訪露したケニア人陸上選手、「仕事」とだまされ遺体転がる戦場へ「サインしたのは死刑宣告書だった」…軽んじられる契約兵の命
【キーウ=倉茂由美子】ウクライナ侵略を続けるロシア軍は、多数の戦死者を出しながらも、兵士を次々と送り込み戦闘を優位に進めている。前線では強引な勧誘で集めた契約兵らの命を軽んじる扱いが横行する。捕虜となった露軍兵らが、兵士が「使い捨て」にされている実情を明かした。 【写真】ウクライナの戦争捕虜収容所で屋外から室内へと戻るロシア軍兵士たち
「スポーツイベントに参加しに来たのに、戦場に連れて行かれるなんて」。露軍兵として捕虜になったケニア出身のエバンス・キベット(35)は1月下旬、ウクライナ西部リビウ郊外の戦争捕虜収容所で、力なく語った。母国ではプロの陸上選手だった。

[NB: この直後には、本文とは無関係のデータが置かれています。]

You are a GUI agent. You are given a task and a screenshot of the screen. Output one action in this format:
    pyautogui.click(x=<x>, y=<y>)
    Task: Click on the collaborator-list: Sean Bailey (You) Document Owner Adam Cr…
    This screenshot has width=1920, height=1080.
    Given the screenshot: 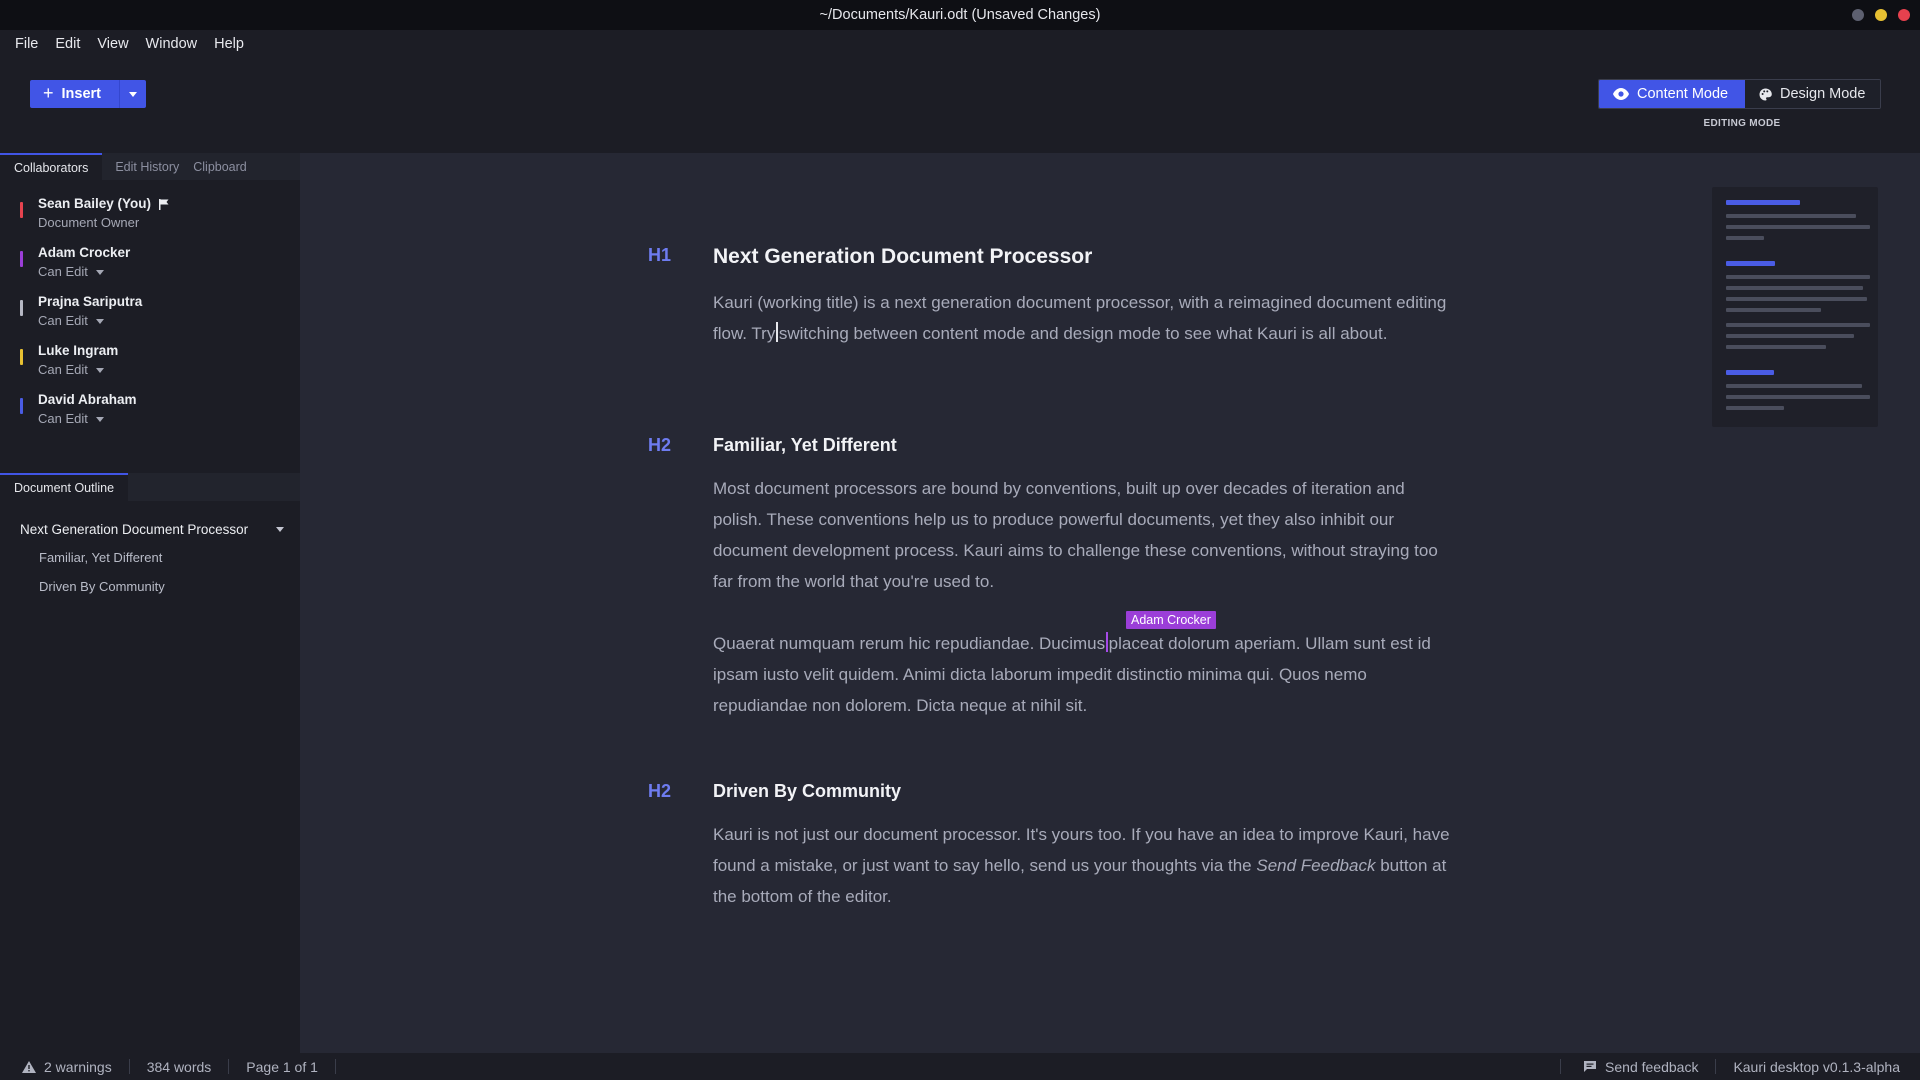 What is the action you would take?
    pyautogui.click(x=150, y=309)
     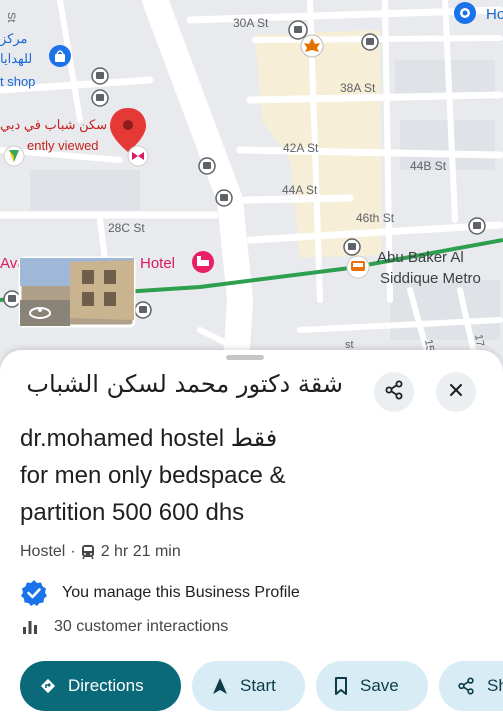 What do you see at coordinates (220, 686) in the screenshot?
I see `navigation-arrow-icon` at bounding box center [220, 686].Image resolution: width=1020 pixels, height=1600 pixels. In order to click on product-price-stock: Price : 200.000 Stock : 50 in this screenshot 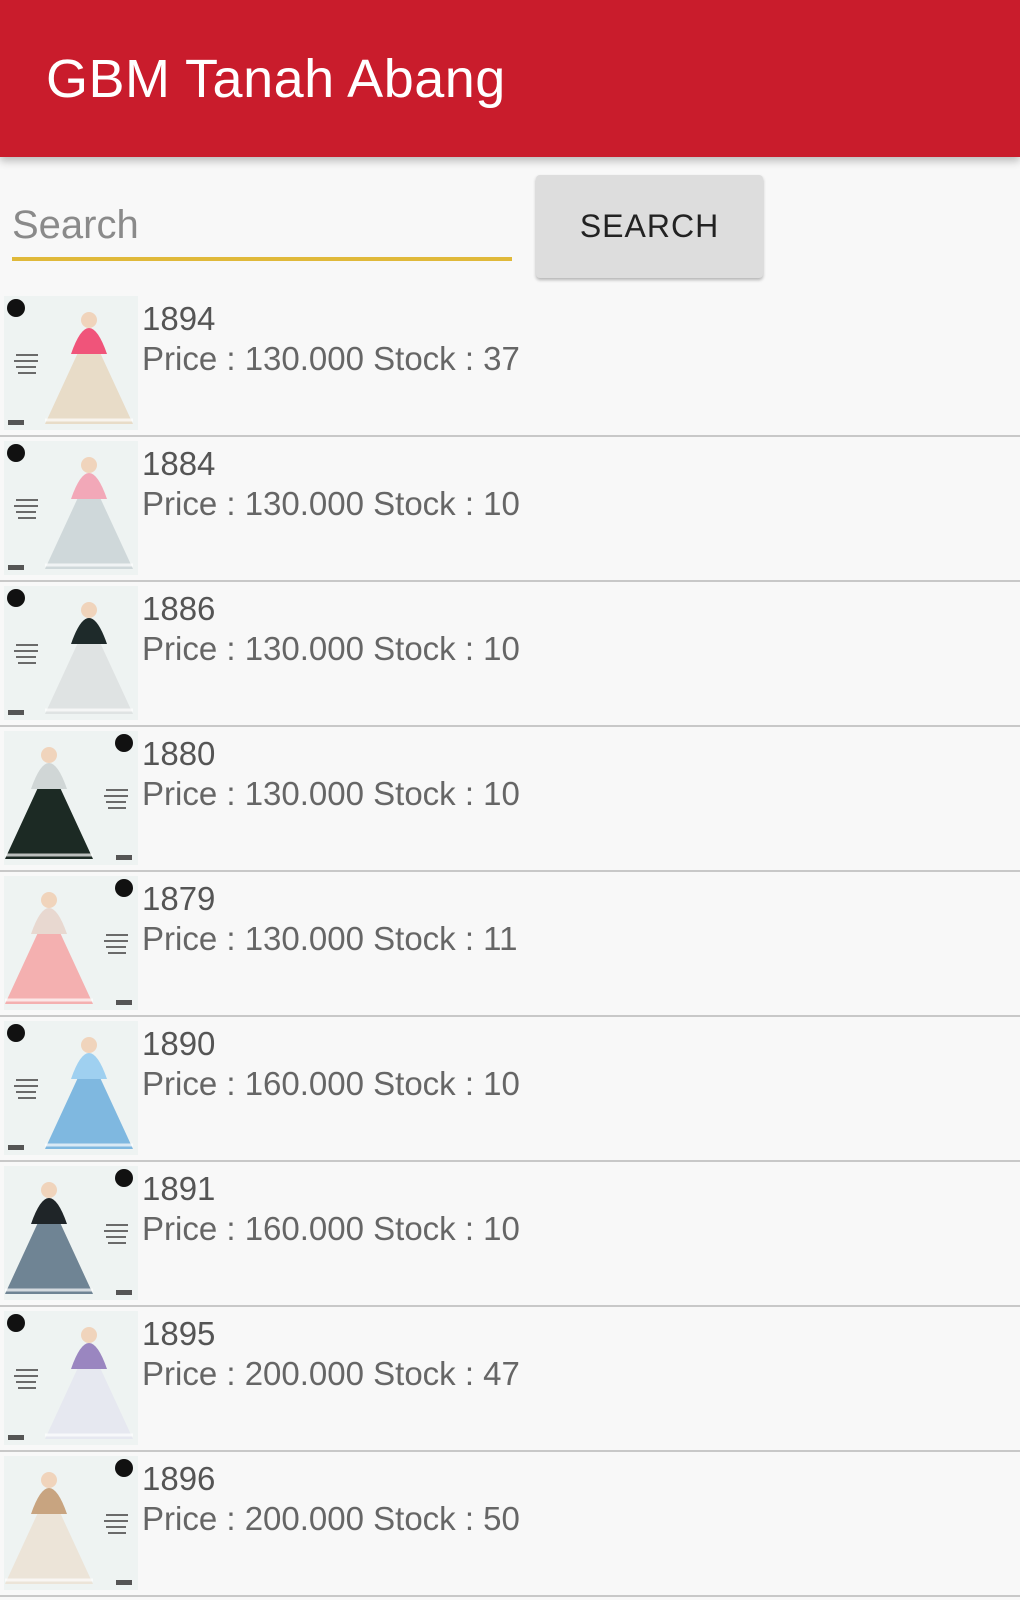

昨年8月、露団体主催のアフリカ諸国のスポーツや文化を紹介するイベントに招待され、露西部サンクトペテルブルクを訪れた。これまでも国外の試合などに招かれてきたが、ビザ取得に時間を要し、渡航が実現しないことも多かった。だが今回は、すぐにビザが発給された。
イベントには約20人のアスリートが参加し、キベットはケニアでの食事やトレーニングなどを紹介した。終了後、1人のロシア人男性に声をかけられた。「仕事を紹介するよ」。空港で出迎えてくれた人物で、主催者側の信頼できる人だと思った。ロシア語の書類は読めなかったが、「月給2500ドル(約38万円)で警備員の仕事」と聞き、サインした。苦しい経済状況で娘(16)を育てる身には、魅力的だった。
連れて行かれた「職場」は軍事基地。訓練に参加させられ、5日後には行き先も告げられないまま、どこかの林に連れて行かれた。戦場だった。
部隊では言葉が通じず、上官や他の隊員との会話はない。背中を強く押されると、それが前進の指示だった。腐乱した露軍兵の遺体があちこちに転がり、頭上にはドローン(無人機)が飛び交う。逃げ道はなかった。
ロシア、兵動員の手段選ばず
ロシア軍の契約兵となったケニア人陸上選手のエバンス・キベット(35)は、命令通りに敵地に向かって歩いた。すると、ウクライナ軍のドローン(無人機)が爆弾を落とし始めた。部隊は散り散りになり、キベットも無我夢中で走った。少しして周りを見ると、誰もいない。無線機も与えられておらず、戦場の真ん中で迷子になった。